Две поэтессы
«...Именно в Ташкенте я впервые узнала, что такое палящий жар, древесная тень и звук воды. А еще я узнала, что такое человеческая доброта».
Анна Ахматова — из ташкентской эмиграции
«Я дружил со многими выдающимися женщинами нашей страны и даже среди самых-самых Раневская занимает особое место, я бы сказал особую нишу».

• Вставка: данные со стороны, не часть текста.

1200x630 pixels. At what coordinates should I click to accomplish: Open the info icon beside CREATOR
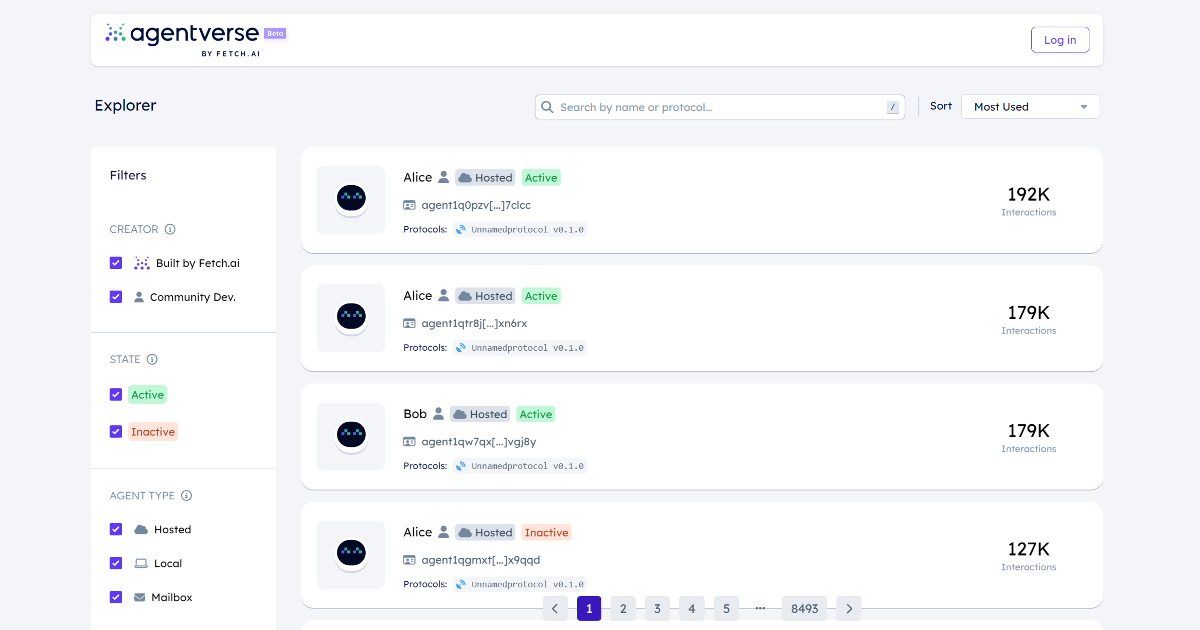pyautogui.click(x=172, y=229)
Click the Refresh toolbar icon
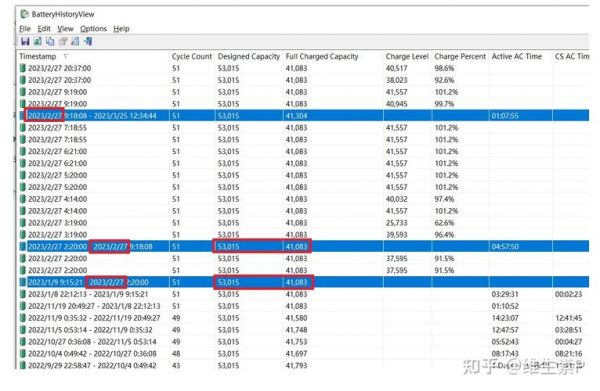Image resolution: width=600 pixels, height=391 pixels. [38, 41]
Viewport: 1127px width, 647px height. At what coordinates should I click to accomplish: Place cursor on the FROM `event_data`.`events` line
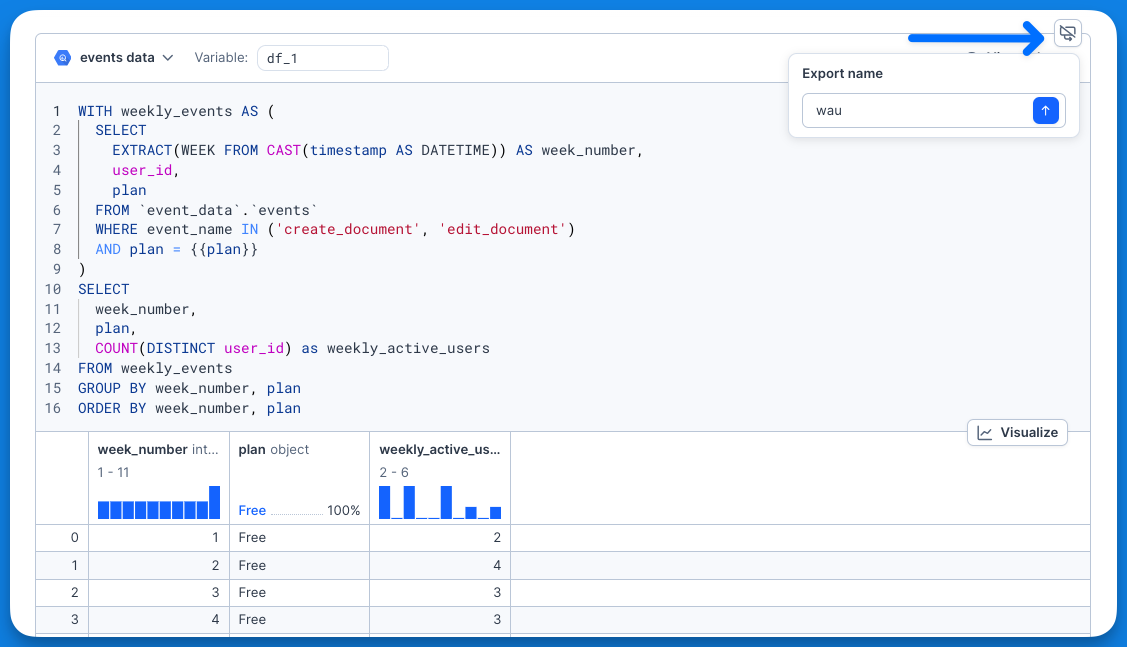pos(206,210)

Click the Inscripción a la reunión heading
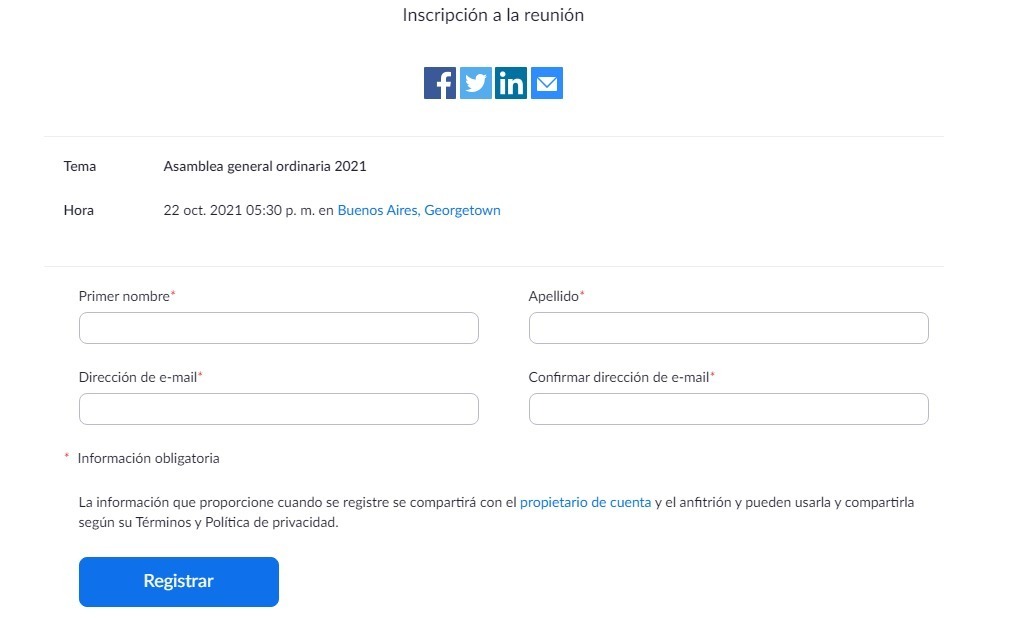493,15
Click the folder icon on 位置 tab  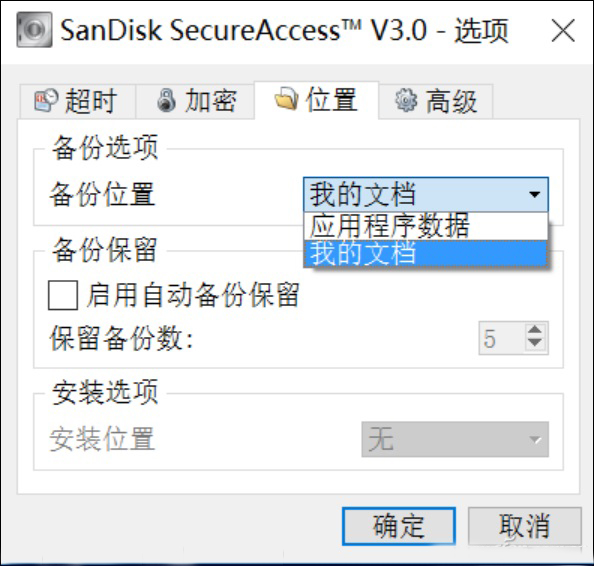coord(286,99)
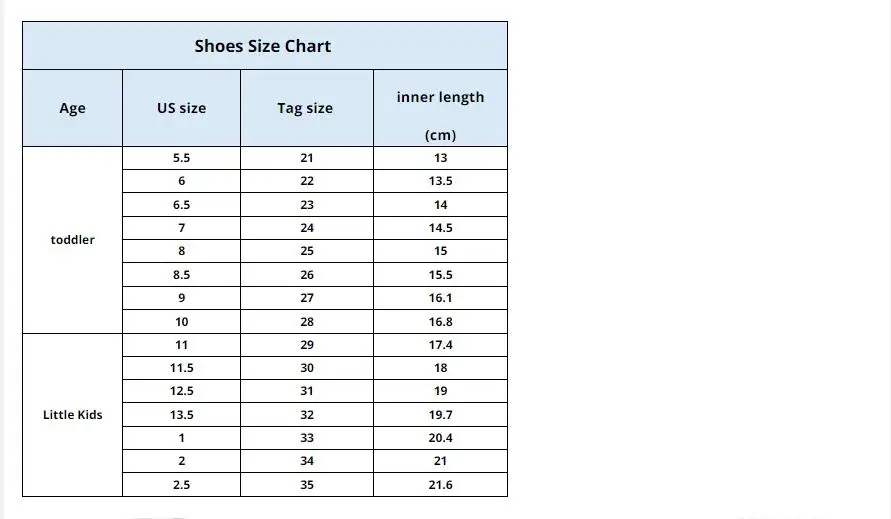Click US size 13.5 cell

(x=181, y=415)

Борис Ефимов, советский художник-карикатурист
Вторым талантом (после актерского), которым природа наделила Фаину Георгиевну, была человеческая доброта. Человек, недополучивший любви в детские годы, может вырасти холодным, эгоистичным, лишенным эмпатии существом. А может, напротив, раскрыть душу всему миру, не боясь боли и разочарований, неизбежных для человека, живущего с открытой душой. Фаина Раневская относилась ко второму типу людей, щедрых на тепло, доброту, участие. Она не забывала о том, что капля чужого участия может изменить и выправить целую человеческую судьбу (как это не раз происходило с ней самой) и помогала всем, до кого дотягивалась, оставаясь бессребреницей всю свою жизнь. Раневская без раздумий снимала последнюю рубашку и отдавала ее людям, которых любила.
Анна Ахматова
В 1939 году из французской эмиграции в СССР вернулась Марина Цветаева. Встретившись с нею впервые после долгой разлуки, Раневская ужаснулась переменам, которые постигли Марину: из пылкой, энергичной женщины с горящим взором она превратилась в угасающую лампаду, неровный огонек которой свидетельствовал о том, что трагический финал совсем близок. Муж поэтессы, Сергей Яковлевич, был арестован, а сама она сидела без работы и средств к существованию. Узнав это, Фаина Георгиевна без колебаний отдала Цветаевой весь свой гонорар за последний фильм (чтобы потом самой голодать, увязнув в долгах и продавая немногочисленные личные вещи). В своих мемуарах Раневская писала о Цветаевой:
«Я помню ее в годы Первой мировой войны и по приезде из Парижа. Все мы виноваты в ее гибели. Кто ей помог? Никто. Я до сих пор счастлива, что в тот день все имевшиеся деньги отдала Марине».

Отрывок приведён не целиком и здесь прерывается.